__Task to complete__: Exactly the lines from the one containing "Click the browser forward arrow icon" to the last line of the records, inclusive, are to be transcribed; include no others.

Segment Open

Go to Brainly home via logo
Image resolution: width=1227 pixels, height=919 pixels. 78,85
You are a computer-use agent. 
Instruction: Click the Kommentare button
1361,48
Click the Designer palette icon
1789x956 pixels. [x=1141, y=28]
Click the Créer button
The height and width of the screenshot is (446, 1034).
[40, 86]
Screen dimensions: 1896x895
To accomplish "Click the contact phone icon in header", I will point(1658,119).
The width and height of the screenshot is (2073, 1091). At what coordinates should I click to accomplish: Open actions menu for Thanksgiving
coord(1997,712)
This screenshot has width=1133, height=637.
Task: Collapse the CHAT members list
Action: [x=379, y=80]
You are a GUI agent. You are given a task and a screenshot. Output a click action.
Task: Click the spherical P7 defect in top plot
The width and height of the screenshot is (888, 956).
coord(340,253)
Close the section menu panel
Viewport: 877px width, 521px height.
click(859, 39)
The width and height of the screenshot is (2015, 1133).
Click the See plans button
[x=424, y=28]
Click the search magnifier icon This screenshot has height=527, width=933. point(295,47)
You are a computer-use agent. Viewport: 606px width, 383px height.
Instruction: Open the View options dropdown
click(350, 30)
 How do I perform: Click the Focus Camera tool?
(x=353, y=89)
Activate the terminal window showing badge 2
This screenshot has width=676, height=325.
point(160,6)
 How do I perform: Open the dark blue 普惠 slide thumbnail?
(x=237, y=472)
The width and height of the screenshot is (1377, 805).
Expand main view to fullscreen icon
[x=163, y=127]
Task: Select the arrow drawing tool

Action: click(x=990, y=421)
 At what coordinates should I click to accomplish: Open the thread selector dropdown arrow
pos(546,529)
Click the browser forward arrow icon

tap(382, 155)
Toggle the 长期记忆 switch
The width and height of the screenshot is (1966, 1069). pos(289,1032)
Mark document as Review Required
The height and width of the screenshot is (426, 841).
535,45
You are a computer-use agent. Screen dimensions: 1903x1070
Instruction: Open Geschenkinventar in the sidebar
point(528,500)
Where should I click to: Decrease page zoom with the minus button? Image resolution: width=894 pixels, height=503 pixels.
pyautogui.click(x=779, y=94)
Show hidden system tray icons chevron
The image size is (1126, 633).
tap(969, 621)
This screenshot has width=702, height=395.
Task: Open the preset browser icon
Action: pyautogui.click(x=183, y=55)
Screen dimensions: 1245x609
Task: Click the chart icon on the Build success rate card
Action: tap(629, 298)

Segment Closed

__Solution for this exercise__:
Click the browser forward arrow icon

tap(382, 155)
Toggle the 长期记忆 switch
The width and height of the screenshot is (1966, 1069). pos(289,1032)
Mark document as Review Required
The height and width of the screenshot is (426, 841).
535,45
You are a computer-use agent. Screen dimensions: 1903x1070
Instruction: Open Geschenkinventar in the sidebar
point(528,500)
Where should I click to: Decrease page zoom with the minus button? Image resolution: width=894 pixels, height=503 pixels.
pyautogui.click(x=779, y=94)
Show hidden system tray icons chevron
The image size is (1126, 633).
tap(969, 621)
This screenshot has width=702, height=395.
Task: Open the preset browser icon
Action: pyautogui.click(x=183, y=55)
Screen dimensions: 1245x609
Task: Click the chart icon on the Build success rate card
Action: tap(629, 298)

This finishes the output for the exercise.